NOTAM Briefing Checklist
Interactive notam briefing checklist with progress saved locally — the items that actually decide dispatch outcomes, in working order.
NOTAM failure mode is volume — the relevant three drown in the formatted forty — so the briefing skill is sorting by consequence: closures, fuel, procedures, TFRs first.
Don't skim — sort
The classics that get missed
Discipline
⚠️ Not for operational decisions. This is a record-keeping and planning aid only — not certified avionics, not a source of regulatory truth. Always verify against official sources (FAA) and your operator's approved documents before flying.
Free interactive notam briefing checklist: tick-off sections in working order with progress saved in your browser — notam failure mode is volume.
About NOTAM Briefing Checklist
Flight planning fails by omission, not ignorance — the item everyone knows but nobody owned on the day. For this job the pattern is specific: notam failure mode is volume — the relevant three drown in the formatted forty — so the briefing skill is sorting by consequence: closures, fuel, procedures, tfrs first. Work the sections in order, tick honestly, and the omission category disappears from your operation.
How to use NOTAM Briefing Checklist
- 1Open at planning start, not as an afterthought.
- 2Tick items as genuinely done; unticked items are the to-do list.
- 3Reset per flight; recheck the perishable items close to departure.

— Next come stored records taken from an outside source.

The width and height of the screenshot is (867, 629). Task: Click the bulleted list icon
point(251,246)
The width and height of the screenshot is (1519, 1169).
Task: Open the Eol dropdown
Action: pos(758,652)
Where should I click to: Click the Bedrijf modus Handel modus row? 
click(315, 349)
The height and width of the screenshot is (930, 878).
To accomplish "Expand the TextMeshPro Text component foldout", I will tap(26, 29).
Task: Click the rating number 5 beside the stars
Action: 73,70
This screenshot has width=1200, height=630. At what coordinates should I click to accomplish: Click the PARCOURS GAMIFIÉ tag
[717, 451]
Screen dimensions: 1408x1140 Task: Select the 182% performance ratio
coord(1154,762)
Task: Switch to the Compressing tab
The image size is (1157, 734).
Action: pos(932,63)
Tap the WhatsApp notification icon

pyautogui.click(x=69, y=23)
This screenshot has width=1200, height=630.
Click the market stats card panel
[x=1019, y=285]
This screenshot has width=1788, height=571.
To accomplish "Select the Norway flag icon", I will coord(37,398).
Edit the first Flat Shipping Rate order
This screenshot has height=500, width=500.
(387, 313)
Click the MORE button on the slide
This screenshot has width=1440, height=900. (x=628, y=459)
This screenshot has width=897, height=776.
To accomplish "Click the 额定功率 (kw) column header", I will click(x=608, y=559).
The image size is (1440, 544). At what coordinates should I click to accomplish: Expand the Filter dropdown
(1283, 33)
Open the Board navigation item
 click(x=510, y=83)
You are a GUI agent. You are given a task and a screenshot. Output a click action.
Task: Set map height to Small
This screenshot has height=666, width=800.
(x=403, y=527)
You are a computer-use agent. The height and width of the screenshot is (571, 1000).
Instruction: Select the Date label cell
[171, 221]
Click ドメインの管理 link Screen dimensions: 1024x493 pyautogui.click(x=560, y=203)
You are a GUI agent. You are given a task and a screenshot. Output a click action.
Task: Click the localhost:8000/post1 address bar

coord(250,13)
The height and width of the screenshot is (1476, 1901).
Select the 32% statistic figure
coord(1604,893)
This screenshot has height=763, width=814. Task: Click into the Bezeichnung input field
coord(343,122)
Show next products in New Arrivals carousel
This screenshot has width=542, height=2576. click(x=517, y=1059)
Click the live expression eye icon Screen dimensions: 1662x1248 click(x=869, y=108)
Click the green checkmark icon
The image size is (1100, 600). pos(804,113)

Why use NOTAM Briefing Checklist?
- ✓Sections in working order — the way planning actually flows
- ✓Built around the documented failure: notam failure mode is volume
- ✓Tick-off progress saved locally between sessions
- ✓Doubles as the brief structure for two-pilot crews
- ✓Free, private, no account
Frequently asked questions
How do experienced pilots actually process NOTAMs?+
By consequence, not sequence: first the show-stoppers (runway closures at either end, fuel unavailability, TFRs on the route), then the plan-changers (displaced thresholds, approach amendments, navaid/GPS outages), then the awareness items (obstacles, activity windows). Each relevant NOTAM earns either a plan change or a conscious 'noted and accepted' — the discipline that defeats the skim. And recheck near departure: TFRs and closures issue continuously, and the briefing you pulled at breakfast ages fast.
Should single pilots use dispatch-grade checklists?+
Single pilots need them more: there's no second crew member catching the omission, no dispatcher sharing the workload, and the same regulatory accountability. The professional pattern scales down cleanly — this list run alone IS the dispatch function for an owner-flown operation, and the ten minutes it costs is the cheapest copilot available. Adapt the items to your operation; keep the discipline.
Is this tool private — who can see my entries?+
Only you. Entries live in your browser's local storage and never leave your device, so there is no account, no cloud sync and no one else with access. Because the data is device-local, export a CSV backup before clearing browser data or switching computers.
What format does the export use and what reads it?+
A plain CSV with one row per entry and labelled column headers — the most portable format there is. Spreadsheets open it directly, most specialised software can map it on import, and a printed copy is perfectly legible to a human reviewer. Nothing proprietary means your planning record is never trapped here.